Y eso que sabemos todos y lo creemos a pies juntillas, que el mar es la cuna de la vida, y que con los materiales disueltos en el AGUA DEL MAR, en su día se contruyó la vida. Es de cajón que del mismo modo que la cría mama de la madre que la parió, todo viviente se ha de abrevar en el manantial de donde nació: en el mar. Porque del mismo modo que una cría es una copia de la madre, y por eso puede alimentarse de su leche; así también todo viviente es copia del AGUA DEL MAR, y por eso puede alimentarse razonablemente con el AGUA DEL MAR.
Se trata de un alimento tan insuficiente como la leche para los mamíferos; pero que está muy bien para empezar, para situaciones de apuro y en cualquier caso para el mantenimiento de nuestra maquinaria en perfecto estado, a punto para ponerse a trabajar en cuanto se le reposte combustible.
No es casual que nuestra agua orgánica (el 70% de nuestro cuerpo) tenga una composición tan rica como el AGUA DEL MAR, con la lógica variación en las proporciones, que es la que determina la diversidad de células, tejidos, órganos y seres vivos.
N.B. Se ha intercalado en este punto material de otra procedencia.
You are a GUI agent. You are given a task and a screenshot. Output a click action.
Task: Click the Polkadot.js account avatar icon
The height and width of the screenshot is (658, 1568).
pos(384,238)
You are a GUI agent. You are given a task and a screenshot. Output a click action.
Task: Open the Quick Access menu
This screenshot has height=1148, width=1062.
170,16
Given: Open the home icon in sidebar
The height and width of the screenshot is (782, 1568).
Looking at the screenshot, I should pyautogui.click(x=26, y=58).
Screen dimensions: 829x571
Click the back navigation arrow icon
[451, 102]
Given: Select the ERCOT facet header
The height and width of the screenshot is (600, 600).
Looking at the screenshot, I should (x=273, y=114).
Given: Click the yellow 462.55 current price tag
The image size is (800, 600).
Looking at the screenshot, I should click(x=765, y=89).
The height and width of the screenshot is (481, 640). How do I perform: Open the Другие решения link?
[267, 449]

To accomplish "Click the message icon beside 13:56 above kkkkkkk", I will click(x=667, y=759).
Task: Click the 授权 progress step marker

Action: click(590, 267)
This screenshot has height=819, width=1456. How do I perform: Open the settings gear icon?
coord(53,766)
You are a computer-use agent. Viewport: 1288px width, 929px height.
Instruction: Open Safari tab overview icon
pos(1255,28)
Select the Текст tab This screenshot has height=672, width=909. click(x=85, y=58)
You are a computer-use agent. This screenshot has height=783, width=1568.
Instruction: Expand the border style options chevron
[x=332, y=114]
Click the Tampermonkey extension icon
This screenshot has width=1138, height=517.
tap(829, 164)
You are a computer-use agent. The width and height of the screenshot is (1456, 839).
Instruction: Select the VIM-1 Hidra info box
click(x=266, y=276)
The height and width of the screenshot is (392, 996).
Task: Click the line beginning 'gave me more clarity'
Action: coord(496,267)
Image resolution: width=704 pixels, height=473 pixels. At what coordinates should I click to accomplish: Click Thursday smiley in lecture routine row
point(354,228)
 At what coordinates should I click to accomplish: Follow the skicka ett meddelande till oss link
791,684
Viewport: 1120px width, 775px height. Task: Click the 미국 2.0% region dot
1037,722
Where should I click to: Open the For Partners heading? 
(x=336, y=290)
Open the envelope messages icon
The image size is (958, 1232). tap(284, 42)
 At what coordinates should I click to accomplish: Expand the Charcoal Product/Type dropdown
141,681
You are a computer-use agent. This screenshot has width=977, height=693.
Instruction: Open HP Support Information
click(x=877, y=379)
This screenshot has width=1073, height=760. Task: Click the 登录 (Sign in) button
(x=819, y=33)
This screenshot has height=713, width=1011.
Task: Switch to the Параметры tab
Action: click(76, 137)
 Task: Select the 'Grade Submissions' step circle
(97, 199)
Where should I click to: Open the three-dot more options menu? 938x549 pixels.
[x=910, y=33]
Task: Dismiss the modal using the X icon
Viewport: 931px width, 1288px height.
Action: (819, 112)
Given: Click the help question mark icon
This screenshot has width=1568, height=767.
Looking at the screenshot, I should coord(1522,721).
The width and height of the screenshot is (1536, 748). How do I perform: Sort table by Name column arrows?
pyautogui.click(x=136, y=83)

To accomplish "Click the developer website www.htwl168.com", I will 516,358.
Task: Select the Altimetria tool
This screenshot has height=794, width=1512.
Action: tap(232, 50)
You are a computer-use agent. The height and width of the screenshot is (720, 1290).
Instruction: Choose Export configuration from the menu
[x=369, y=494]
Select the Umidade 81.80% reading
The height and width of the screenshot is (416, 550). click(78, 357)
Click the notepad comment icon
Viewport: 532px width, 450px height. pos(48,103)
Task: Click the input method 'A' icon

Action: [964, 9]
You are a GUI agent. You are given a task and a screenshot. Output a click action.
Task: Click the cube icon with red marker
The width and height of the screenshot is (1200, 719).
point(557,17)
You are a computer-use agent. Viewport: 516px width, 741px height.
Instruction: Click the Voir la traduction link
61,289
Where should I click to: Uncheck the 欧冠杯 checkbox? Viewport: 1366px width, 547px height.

Pero los componentes son los mismos: todos los de la Tabla Periódica.

Es que EL MAR ES EL QUE MÁS SABE DE VIDA, es el laboratorio en que se han ensayado durante millones de años todas las formas posibles de la materia hasta hacerla apta para la vida. Por eso EL MAR SABE A VIDA: pero ese es un SABOR QUE DESCONOCEMOS, y a causa de tamaña ignorancia cometemos errores tan fatales como desechar el agua de mar por prejuzgarla venenosa y contaminada, al tiempo que engullimos venenos y contaminantes, esos sí ciertos y fatales.

EL MAR SABE DE VIDA y EL MAR SABE A VIDA. El día que este principio tan obvio forme parte de nuestros saberes y de nuestros sabores, la humanidad habrá cambiado: a mucho mejor. Como pronosticó Parménides, SEREMOS MAR; pero conscientemente, porque SABER Y SER ES LA MISMA COSA.